··· Data to examine

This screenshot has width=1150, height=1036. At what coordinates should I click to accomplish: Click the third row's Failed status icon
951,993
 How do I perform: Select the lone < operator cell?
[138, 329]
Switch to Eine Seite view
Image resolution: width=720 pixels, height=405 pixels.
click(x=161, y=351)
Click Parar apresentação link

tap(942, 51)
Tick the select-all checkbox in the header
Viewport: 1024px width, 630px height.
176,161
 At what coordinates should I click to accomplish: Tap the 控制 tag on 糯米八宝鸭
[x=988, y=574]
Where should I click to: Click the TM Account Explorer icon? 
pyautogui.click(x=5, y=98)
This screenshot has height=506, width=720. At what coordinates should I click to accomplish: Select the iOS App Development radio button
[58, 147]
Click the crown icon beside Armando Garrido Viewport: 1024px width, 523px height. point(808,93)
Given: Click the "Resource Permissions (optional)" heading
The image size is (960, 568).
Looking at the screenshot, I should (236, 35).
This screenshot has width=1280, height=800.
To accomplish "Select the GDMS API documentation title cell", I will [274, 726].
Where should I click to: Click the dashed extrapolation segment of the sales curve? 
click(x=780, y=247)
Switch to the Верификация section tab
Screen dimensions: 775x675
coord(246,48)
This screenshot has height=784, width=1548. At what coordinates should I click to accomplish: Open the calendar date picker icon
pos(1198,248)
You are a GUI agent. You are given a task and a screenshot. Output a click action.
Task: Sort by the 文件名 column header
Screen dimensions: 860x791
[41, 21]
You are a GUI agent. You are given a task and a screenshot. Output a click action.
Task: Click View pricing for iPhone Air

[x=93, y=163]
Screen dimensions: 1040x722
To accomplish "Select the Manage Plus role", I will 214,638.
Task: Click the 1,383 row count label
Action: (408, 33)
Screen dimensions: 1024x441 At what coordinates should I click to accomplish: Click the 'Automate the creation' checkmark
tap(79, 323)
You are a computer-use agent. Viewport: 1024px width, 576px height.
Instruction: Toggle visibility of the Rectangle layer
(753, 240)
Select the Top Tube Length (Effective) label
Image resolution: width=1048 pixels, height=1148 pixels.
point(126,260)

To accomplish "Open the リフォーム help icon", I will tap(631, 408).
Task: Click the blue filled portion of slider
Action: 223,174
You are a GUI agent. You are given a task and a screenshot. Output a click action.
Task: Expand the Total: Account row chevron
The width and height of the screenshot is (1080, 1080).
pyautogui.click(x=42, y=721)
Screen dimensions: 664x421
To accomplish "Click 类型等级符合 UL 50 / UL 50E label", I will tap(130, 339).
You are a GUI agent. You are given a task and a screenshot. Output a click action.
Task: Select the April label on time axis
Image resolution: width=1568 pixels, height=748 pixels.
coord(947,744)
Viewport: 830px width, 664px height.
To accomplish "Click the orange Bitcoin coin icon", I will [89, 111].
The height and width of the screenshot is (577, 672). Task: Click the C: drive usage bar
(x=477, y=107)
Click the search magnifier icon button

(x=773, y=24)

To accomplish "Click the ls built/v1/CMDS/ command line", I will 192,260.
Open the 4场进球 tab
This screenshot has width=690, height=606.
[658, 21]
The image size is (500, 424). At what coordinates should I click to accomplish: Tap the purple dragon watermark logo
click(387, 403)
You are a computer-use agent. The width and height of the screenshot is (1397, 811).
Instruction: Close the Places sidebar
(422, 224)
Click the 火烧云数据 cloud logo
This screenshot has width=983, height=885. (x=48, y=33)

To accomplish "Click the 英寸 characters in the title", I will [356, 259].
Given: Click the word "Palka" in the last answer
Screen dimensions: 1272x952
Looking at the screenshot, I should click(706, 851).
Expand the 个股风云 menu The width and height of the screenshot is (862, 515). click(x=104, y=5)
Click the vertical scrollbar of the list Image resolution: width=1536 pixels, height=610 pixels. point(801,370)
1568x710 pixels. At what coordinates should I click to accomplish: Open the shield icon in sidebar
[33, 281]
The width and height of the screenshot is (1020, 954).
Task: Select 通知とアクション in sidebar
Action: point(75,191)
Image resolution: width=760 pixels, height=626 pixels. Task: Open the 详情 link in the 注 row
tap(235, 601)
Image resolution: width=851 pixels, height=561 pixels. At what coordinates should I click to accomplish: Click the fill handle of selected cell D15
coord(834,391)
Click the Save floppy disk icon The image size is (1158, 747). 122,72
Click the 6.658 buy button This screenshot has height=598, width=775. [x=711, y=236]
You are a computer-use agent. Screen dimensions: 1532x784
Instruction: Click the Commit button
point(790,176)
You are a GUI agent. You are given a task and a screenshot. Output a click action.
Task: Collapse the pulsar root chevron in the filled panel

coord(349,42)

······

Write down every entry exactly.

This screenshot has width=1150, height=1036. At what coordinates should I click to accomplish: Click the third row's Failed status icon
951,993
 How do I perform: Select the lone < operator cell?
[138, 329]
Switch to Eine Seite view
Image resolution: width=720 pixels, height=405 pixels.
click(x=161, y=351)
Click Parar apresentação link

tap(942, 51)
Tick the select-all checkbox in the header
Viewport: 1024px width, 630px height.
176,161
 At what coordinates should I click to accomplish: Tap the 控制 tag on 糯米八宝鸭
[x=988, y=574]
Where should I click to: Click the TM Account Explorer icon? 
pyautogui.click(x=5, y=98)
This screenshot has height=506, width=720. At what coordinates should I click to accomplish: Select the iOS App Development radio button
[58, 147]
Click the crown icon beside Armando Garrido Viewport: 1024px width, 523px height. point(808,93)
Given: Click the "Resource Permissions (optional)" heading
The image size is (960, 568).
Looking at the screenshot, I should (236, 35).
This screenshot has width=1280, height=800.
To accomplish "Select the GDMS API documentation title cell", I will [274, 726].
Where should I click to: Click the dashed extrapolation segment of the sales curve? 
click(x=780, y=247)
Switch to the Верификация section tab
Screen dimensions: 775x675
coord(246,48)
This screenshot has height=784, width=1548. At what coordinates should I click to accomplish: Open the calendar date picker icon
pos(1198,248)
You are a GUI agent. You are given a task and a screenshot. Output a click action.
Task: Sort by the 文件名 column header
Screen dimensions: 860x791
[41, 21]
You are a GUI agent. You are given a task and a screenshot. Output a click action.
Task: Click View pricing for iPhone Air

[x=93, y=163]
Screen dimensions: 1040x722
To accomplish "Select the Manage Plus role", I will 214,638.
Task: Click the 1,383 row count label
Action: (408, 33)
Screen dimensions: 1024x441 At what coordinates should I click to accomplish: Click the 'Automate the creation' checkmark
tap(79, 323)
You are a computer-use agent. Viewport: 1024px width, 576px height.
Instruction: Toggle visibility of the Rectangle layer
(753, 240)
Select the Top Tube Length (Effective) label
Image resolution: width=1048 pixels, height=1148 pixels.
point(126,260)

To accomplish "Open the リフォーム help icon", I will tap(631, 408).
Task: Click the blue filled portion of slider
Action: 223,174
You are a GUI agent. You are given a task and a screenshot. Output a click action.
Task: Expand the Total: Account row chevron
The width and height of the screenshot is (1080, 1080).
pyautogui.click(x=42, y=721)
Screen dimensions: 664x421
To accomplish "Click 类型等级符合 UL 50 / UL 50E label", I will tap(130, 339).
You are a GUI agent. You are given a task and a screenshot. Output a click action.
Task: Select the April label on time axis
Image resolution: width=1568 pixels, height=748 pixels.
coord(947,744)
Viewport: 830px width, 664px height.
To accomplish "Click the orange Bitcoin coin icon", I will [89, 111].
The height and width of the screenshot is (577, 672). Task: Click the C: drive usage bar
(x=477, y=107)
Click the search magnifier icon button

(x=773, y=24)

To accomplish "Click the ls built/v1/CMDS/ command line", I will 192,260.
Open the 4场进球 tab
This screenshot has width=690, height=606.
[658, 21]
The image size is (500, 424). At what coordinates should I click to accomplish: Tap the purple dragon watermark logo
click(387, 403)
You are a computer-use agent. The width and height of the screenshot is (1397, 811).
Instruction: Close the Places sidebar
(422, 224)
Click the 火烧云数据 cloud logo
This screenshot has width=983, height=885. (x=48, y=33)

To accomplish "Click the 英寸 characters in the title", I will [356, 259].
Given: Click the word "Palka" in the last answer
Screen dimensions: 1272x952
Looking at the screenshot, I should click(706, 851).
Expand the 个股风云 menu The width and height of the screenshot is (862, 515). click(x=104, y=5)
Click the vertical scrollbar of the list Image resolution: width=1536 pixels, height=610 pixels. point(801,370)
1568x710 pixels. At what coordinates should I click to accomplish: Open the shield icon in sidebar
[33, 281]
The width and height of the screenshot is (1020, 954).
Task: Select 通知とアクション in sidebar
Action: point(75,191)
Image resolution: width=760 pixels, height=626 pixels. Task: Open the 详情 link in the 注 row
tap(235, 601)
Image resolution: width=851 pixels, height=561 pixels. At what coordinates should I click to accomplish: Click the fill handle of selected cell D15
coord(834,391)
Click the Save floppy disk icon The image size is (1158, 747). 122,72
Click the 6.658 buy button This screenshot has height=598, width=775. [x=711, y=236]
You are a computer-use agent. Screen dimensions: 1532x784
Instruction: Click the Commit button
point(790,176)
You are a GUI agent. You are given a task and a screenshot. Output a click action.
Task: Collapse the pulsar root chevron in the filled panel

coord(349,42)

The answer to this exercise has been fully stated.